← Back to context

Comment by leouznw

14 years ago

I know a bit of sound engineering, waves and so.. I totally agree with the title and the first 60 lines of article, and I add my POV: 1. Most of the people doesn't care, 2. What apple did is just about marketing, 3. Most of the people who says that care is pretending, 4. Zeppelin still rock the shit in a poor quality mono mp3 recorded by a drunk guy in the audience of a concert in 73.

I do care, but I'm not the average user. Apple has always catered well for those in audio and video, up to professional levels. These are markets that retain Apple users, even when Steve Jobs was between Apples. It seems like Apple is only requesting masters to come in a higher resolution, not that consumers will generally end up with these. I think this is entirely fair since before you want to modify something (e.g. to remaster it for iTunes) you want to start off at a good quality high resolution.

That said, if Apple also allows high quality recordings to be sold, it will be useful. For example of their acapellas, instrumental tracks or samples, it would be convenient for others who want to want to remix it, and iTunes would be a platform for this trade.

Also for tracks DJs play.

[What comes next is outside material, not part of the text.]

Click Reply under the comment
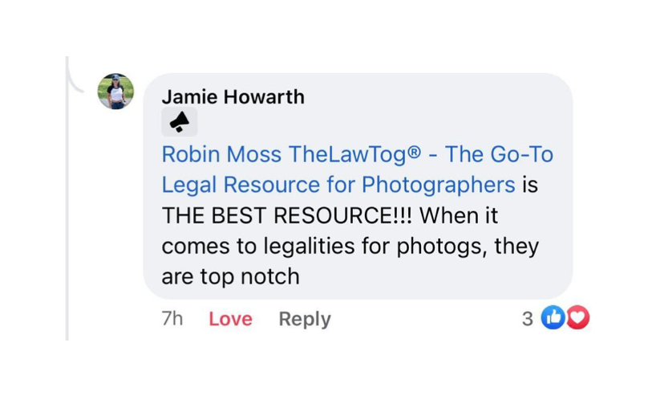Viewport: 648px width, 408px height. (x=305, y=319)
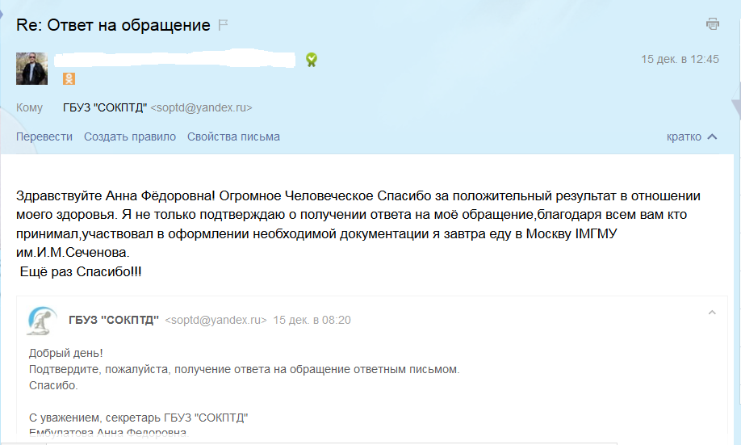
Task: Open Создать правило for this message
Action: [130, 136]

Most compression throw away a lot of the bass which people can't hear, but this is bass you can feel rumbling through your guts on a big sound system and is part of the experience.

For the rest, they were happy with low rate AAC files on the early iPods, they are happy with the sound coming from their crappy little iPod dock, for them it won't make a difference as long as it's a chart music track from a memorable and impressionable time of their life.